#### Problem statement
Filter the listing below, keeping every line that holds "computer".

── Supplied information ──

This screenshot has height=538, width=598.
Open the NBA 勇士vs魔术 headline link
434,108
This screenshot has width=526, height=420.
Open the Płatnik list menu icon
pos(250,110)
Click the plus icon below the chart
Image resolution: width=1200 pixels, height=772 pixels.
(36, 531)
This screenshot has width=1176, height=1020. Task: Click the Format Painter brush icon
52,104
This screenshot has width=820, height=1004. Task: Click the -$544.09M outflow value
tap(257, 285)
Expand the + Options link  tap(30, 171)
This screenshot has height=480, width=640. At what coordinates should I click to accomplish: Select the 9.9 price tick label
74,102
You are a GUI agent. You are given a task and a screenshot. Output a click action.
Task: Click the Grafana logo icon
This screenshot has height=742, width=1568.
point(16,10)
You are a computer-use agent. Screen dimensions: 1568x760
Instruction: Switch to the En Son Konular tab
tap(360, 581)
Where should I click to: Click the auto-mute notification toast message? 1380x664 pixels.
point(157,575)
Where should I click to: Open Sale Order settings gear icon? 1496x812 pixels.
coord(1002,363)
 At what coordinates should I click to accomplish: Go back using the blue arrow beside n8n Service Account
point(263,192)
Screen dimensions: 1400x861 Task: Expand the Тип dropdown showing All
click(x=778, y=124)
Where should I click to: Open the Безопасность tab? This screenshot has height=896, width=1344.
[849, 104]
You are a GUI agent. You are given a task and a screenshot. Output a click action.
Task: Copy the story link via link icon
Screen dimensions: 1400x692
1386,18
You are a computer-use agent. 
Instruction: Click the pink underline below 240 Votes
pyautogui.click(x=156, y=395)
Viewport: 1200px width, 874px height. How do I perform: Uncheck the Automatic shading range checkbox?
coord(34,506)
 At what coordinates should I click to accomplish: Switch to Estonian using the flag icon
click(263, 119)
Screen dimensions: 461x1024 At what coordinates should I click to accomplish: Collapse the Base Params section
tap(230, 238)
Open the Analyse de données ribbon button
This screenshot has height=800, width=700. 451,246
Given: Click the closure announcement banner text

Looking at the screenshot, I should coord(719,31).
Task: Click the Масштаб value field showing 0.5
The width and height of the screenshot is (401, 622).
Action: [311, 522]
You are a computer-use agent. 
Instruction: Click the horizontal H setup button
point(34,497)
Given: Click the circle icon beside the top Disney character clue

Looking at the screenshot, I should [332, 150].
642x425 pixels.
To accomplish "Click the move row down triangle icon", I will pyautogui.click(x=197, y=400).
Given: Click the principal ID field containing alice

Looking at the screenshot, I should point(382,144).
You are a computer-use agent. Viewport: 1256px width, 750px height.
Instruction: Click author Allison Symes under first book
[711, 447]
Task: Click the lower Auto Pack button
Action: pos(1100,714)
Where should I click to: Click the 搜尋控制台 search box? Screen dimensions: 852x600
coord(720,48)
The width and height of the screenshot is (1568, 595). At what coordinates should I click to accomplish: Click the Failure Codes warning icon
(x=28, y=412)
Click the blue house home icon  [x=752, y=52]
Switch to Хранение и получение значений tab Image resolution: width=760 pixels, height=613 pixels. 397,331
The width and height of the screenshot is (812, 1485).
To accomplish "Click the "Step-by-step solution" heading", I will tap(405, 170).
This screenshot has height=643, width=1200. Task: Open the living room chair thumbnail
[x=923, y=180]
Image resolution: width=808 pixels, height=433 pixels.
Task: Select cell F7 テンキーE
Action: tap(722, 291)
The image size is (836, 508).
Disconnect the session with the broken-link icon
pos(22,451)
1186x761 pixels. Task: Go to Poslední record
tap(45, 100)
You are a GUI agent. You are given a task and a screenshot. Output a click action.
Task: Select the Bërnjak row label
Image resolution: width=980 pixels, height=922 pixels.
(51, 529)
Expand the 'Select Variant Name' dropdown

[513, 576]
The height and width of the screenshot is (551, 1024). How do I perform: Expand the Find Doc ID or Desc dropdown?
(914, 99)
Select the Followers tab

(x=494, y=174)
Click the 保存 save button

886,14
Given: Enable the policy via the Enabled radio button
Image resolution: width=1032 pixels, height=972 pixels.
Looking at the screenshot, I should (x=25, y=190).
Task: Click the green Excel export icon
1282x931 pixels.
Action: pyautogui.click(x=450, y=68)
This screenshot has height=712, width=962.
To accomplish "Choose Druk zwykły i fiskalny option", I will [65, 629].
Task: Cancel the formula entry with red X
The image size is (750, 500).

───

#### Answer to this task
You are a computer-use agent. Screen dimensions: 1568x760
You are a computer-use agent. 
You are a computer-use agent. 
You are a computer-use agent. Viewport: 1256px width, 750px height.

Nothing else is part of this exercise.